### [Provided records]
⟨

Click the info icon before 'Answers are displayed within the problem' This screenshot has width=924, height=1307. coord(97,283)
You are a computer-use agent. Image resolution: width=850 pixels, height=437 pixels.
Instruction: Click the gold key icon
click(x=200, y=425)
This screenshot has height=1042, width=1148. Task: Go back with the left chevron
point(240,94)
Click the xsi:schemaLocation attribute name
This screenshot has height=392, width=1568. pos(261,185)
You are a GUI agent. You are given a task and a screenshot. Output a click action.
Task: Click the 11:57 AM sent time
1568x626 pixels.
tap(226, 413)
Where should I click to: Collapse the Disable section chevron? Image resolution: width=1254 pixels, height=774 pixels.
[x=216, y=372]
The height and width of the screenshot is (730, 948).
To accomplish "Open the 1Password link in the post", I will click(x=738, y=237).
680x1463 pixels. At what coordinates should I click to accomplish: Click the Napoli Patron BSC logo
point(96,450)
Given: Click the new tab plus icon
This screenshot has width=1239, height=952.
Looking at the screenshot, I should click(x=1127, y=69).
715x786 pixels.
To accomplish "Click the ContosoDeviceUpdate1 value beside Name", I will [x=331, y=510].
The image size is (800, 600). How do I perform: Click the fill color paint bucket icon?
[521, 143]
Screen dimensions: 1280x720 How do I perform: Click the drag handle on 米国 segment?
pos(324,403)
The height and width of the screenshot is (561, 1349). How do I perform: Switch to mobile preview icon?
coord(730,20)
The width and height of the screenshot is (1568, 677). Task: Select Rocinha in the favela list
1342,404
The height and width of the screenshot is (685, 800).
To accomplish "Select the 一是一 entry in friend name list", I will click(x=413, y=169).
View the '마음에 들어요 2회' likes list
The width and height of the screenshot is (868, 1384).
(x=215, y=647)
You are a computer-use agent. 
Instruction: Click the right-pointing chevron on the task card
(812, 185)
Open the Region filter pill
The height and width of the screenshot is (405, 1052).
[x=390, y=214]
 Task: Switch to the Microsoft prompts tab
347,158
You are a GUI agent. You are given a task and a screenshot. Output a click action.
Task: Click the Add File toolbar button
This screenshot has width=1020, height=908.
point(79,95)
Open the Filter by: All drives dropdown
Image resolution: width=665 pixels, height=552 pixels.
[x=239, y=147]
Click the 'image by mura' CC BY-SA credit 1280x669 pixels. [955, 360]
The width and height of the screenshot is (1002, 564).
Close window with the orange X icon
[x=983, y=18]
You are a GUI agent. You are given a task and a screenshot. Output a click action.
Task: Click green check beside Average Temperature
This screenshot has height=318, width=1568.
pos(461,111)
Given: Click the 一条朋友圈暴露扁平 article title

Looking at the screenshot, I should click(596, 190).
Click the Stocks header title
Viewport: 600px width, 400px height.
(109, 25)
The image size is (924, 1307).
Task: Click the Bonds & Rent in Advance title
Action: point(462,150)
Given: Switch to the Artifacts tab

⟩

### [What you will do]
Please copy out each entry exactly as it appears above.

### [Completed exercise]
Click the info icon before 'Answers are displayed within the problem' This screenshot has width=924, height=1307. coord(97,283)
You are a computer-use agent. Image resolution: width=850 pixels, height=437 pixels.
Instruction: Click the gold key icon
click(x=200, y=425)
This screenshot has height=1042, width=1148. Task: Go back with the left chevron
point(240,94)
Click the xsi:schemaLocation attribute name
This screenshot has height=392, width=1568. pos(261,185)
You are a GUI agent. You are given a task and a screenshot. Output a click action.
Task: Click the 11:57 AM sent time
1568x626 pixels.
tap(226, 413)
Where should I click to: Collapse the Disable section chevron? Image resolution: width=1254 pixels, height=774 pixels.
[x=216, y=372]
The height and width of the screenshot is (730, 948).
To accomplish "Open the 1Password link in the post", I will click(x=738, y=237).
680x1463 pixels. At what coordinates should I click to accomplish: Click the Napoli Patron BSC logo
point(96,450)
Given: Click the new tab plus icon
This screenshot has width=1239, height=952.
Looking at the screenshot, I should click(x=1127, y=69).
715x786 pixels.
To accomplish "Click the ContosoDeviceUpdate1 value beside Name", I will [x=331, y=510].
The image size is (800, 600). How do I perform: Click the fill color paint bucket icon?
[521, 143]
Screen dimensions: 1280x720 How do I perform: Click the drag handle on 米国 segment?
pos(324,403)
The height and width of the screenshot is (561, 1349). How do I perform: Switch to mobile preview icon?
coord(730,20)
The width and height of the screenshot is (1568, 677). Task: Select Rocinha in the favela list
1342,404
The height and width of the screenshot is (685, 800).
To accomplish "Select the 一是一 entry in friend name list", I will click(x=413, y=169).
View the '마음에 들어요 2회' likes list
The width and height of the screenshot is (868, 1384).
(x=215, y=647)
You are a computer-use agent. 
Instruction: Click the right-pointing chevron on the task card
(812, 185)
Open the Region filter pill
The height and width of the screenshot is (405, 1052).
[x=390, y=214]
 Task: Switch to the Microsoft prompts tab
347,158
You are a GUI agent. You are given a task and a screenshot. Output a click action.
Task: Click the Add File toolbar button
This screenshot has width=1020, height=908.
point(79,95)
Open the Filter by: All drives dropdown
Image resolution: width=665 pixels, height=552 pixels.
[x=239, y=147]
Click the 'image by mura' CC BY-SA credit 1280x669 pixels. [955, 360]
The width and height of the screenshot is (1002, 564).
Close window with the orange X icon
[x=983, y=18]
You are a GUI agent. You are given a task and a screenshot. Output a click action.
Task: Click green check beside Average Temperature
This screenshot has height=318, width=1568.
pos(461,111)
Given: Click the 一条朋友圈暴露扁平 article title

Looking at the screenshot, I should click(596, 190).
Click the Stocks header title
Viewport: 600px width, 400px height.
(109, 25)
The image size is (924, 1307).
Task: Click the Bonds & Rent in Advance title
Action: point(462,150)
Given: Switch to the Artifacts tab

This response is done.